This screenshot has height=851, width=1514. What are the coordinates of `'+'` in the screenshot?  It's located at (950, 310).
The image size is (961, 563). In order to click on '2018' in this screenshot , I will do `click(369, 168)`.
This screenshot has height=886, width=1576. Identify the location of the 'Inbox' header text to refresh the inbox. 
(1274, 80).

==

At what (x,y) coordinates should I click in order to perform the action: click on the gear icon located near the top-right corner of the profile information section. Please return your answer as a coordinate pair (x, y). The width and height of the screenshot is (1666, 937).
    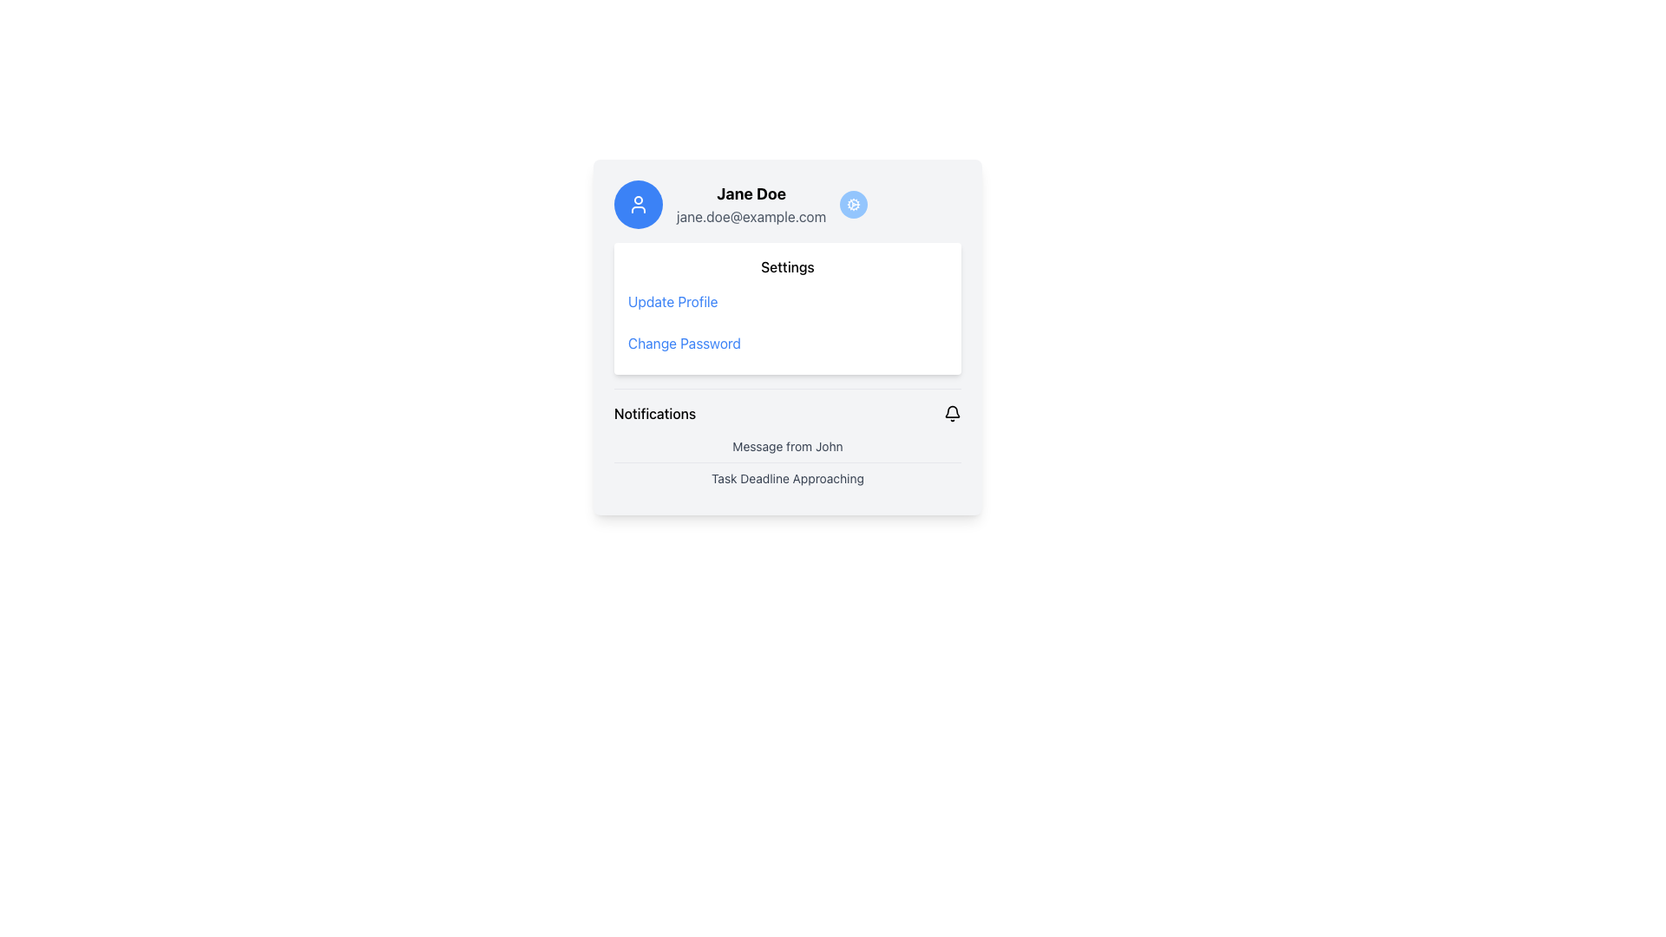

---

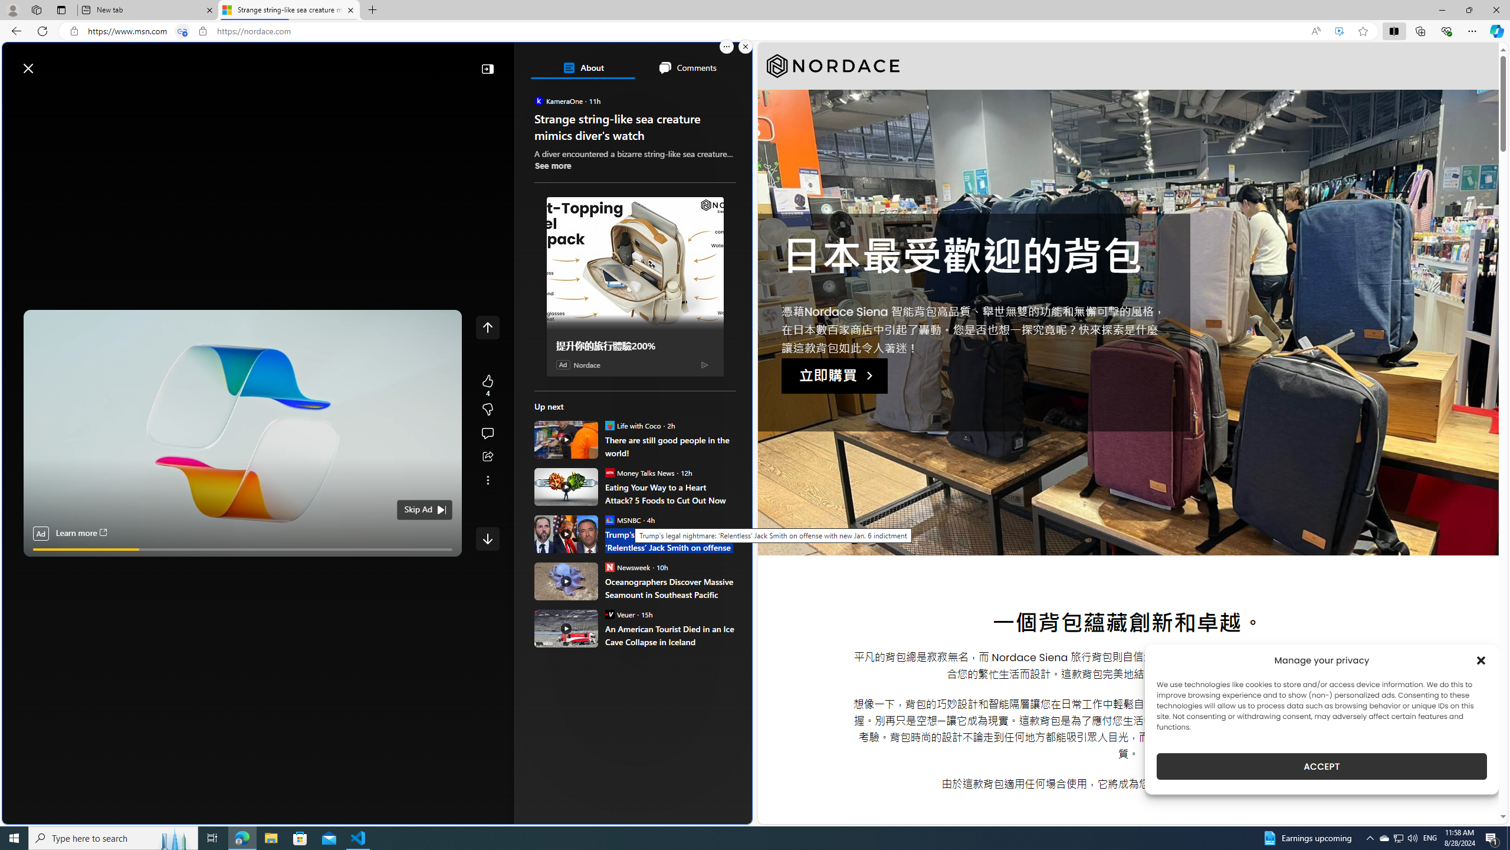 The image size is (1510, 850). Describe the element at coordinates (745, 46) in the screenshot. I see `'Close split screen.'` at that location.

WRITTEN INSTRUCTION - Rewrite the stretch of the material from the line containing "This screenshot has height=851, width=1514." through the line containing "(1274, 80).", substituting "Determine" for "Identify" and leaving everything else unchanged.

EXERCISE RESPONSE -
This screenshot has height=851, width=1514. What are the coordinates of `'+'` in the screenshot?  It's located at (950, 310).
The image size is (961, 563). In order to click on '2018' in this screenshot , I will do `click(369, 168)`.
This screenshot has height=886, width=1576. Determine the location of the 'Inbox' header text to refresh the inbox. 
(1274, 80).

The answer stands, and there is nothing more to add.